A ideia da criação do Passaporte EN2, que no Alentejo só pode ser adquirido no posto de turismo de Montemor-o-Novo, vai precisamente ao encontro desse propósito. O ato de carimbar, segundo o presidente da Câmara de Almodôvar, deveria estar ligado ao de conhecer a cultura, a gastronomia, a história e a arte de cada concelho do interior, contudo, ainda se tem de continuar a desenvolver essa tarefa. Para António Bota, além da falta de sinalética indicativa fora e dentro dos municípios, da responsabilidade do Governo, há ainda necessidade de envolver as agências de viagem enquanto promotores turísticos da rota e de criar um livro descritivo e detalhado do que cada paragem tem para oferecer.

“Falta fazer esse trabalho, um trabalho digital, para que as pessoas não venham às cegas, para que tenham razões muito fortes para parar e visitar cada concelho. Por isso, cada um de nós tem de contribuir ainda com muita coisa para que esta rota fique impossível de resistir, para que quem não goste de museus, tenha grutas, gastronomia ou [percursos] de BTT [à sua disposição] ”, garante.
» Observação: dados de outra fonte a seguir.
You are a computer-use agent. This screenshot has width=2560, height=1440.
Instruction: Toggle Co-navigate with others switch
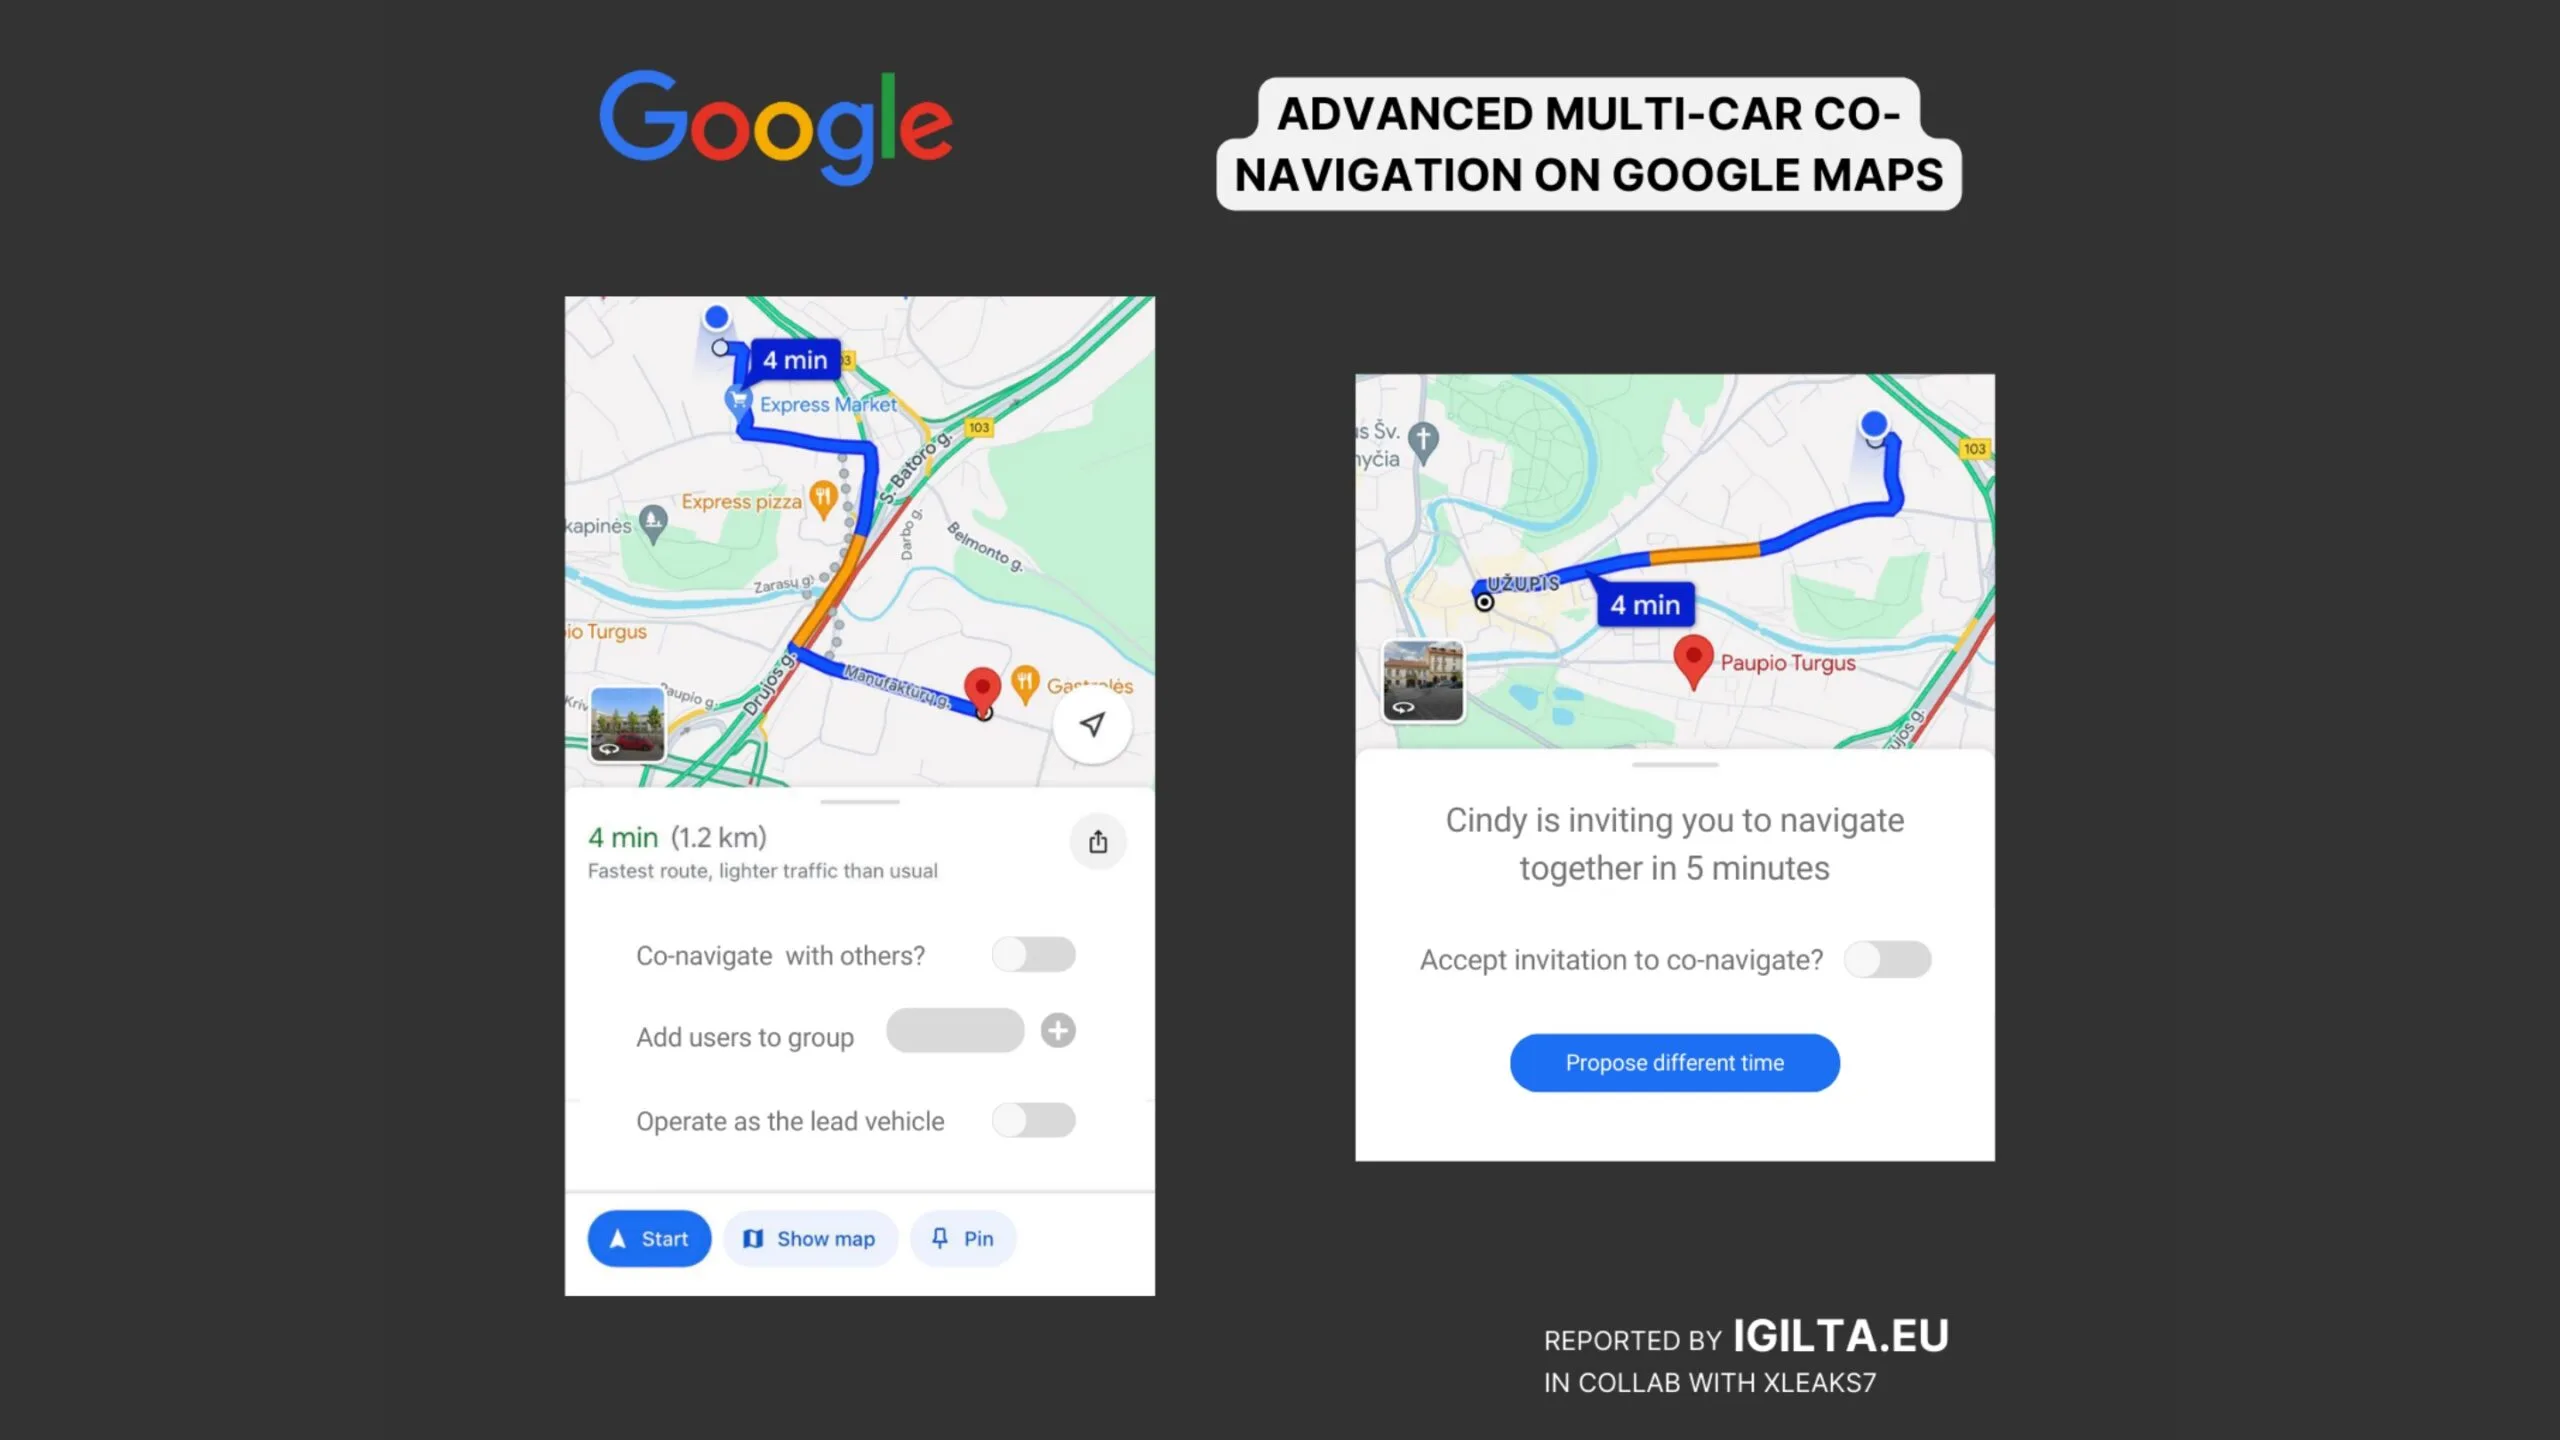[1034, 953]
“A N2 é como um menino que nós temos, porque veio trazer importância aos territórios e tirou-nos a ideia de que o turismo é só Algarve, é só sol e mar. Os portugueses, hoje em dia, têm consciência de que precisam de outro tipo de férias e que Portugal tem muito para oferecer”, remata Ana Rita Brôa.

 

NÃO É FÁCIL SER PONTO DE CARIMBO

À semelhança da Associação Humanitária dos Bombeiros Voluntários de Almodôvar, também Maria José Santos, proprietária da taberna Ismael, no Carregueiro, no concelho de Aljustrel, tem tido dificuldade em associar-se como ponto de carimbo da Estrada Nacional 2. A falta de informação disponibilizada pelo município e a complexidade burocrática que envolve tem levado a que a cozinheira pondere em não aderir, uma vez que, “na verdade, também já param cá muitas pessoas por referências de outras”, afirma. Ao “Diário do Alentejo”, o segundo comandante dos Bombeiros Voluntários de Almodôvar, António Emídio, também recordou o demorado percurso de adesão. “Havia muitos turistas que vinham até nós, principalmente, aos fins de semana, na esperança de carimbar os seus passaportes, porque tudo o resto estava fechado e nós achámos que ter carimbo seria uma mais-valia. Tentámos, tentámos, mas foi complicado. Então, decidimos por conta própria mandar fazer o nosso carimbo com o marco 663 e assim contribuir para que parem em Almodôvar, aproveitando sempre para, se quiserem, ajudar a corporação com a compra de alguma lembrança nossa”, conclui. No Baixo Alentejo existem 17 pontos de carimbo.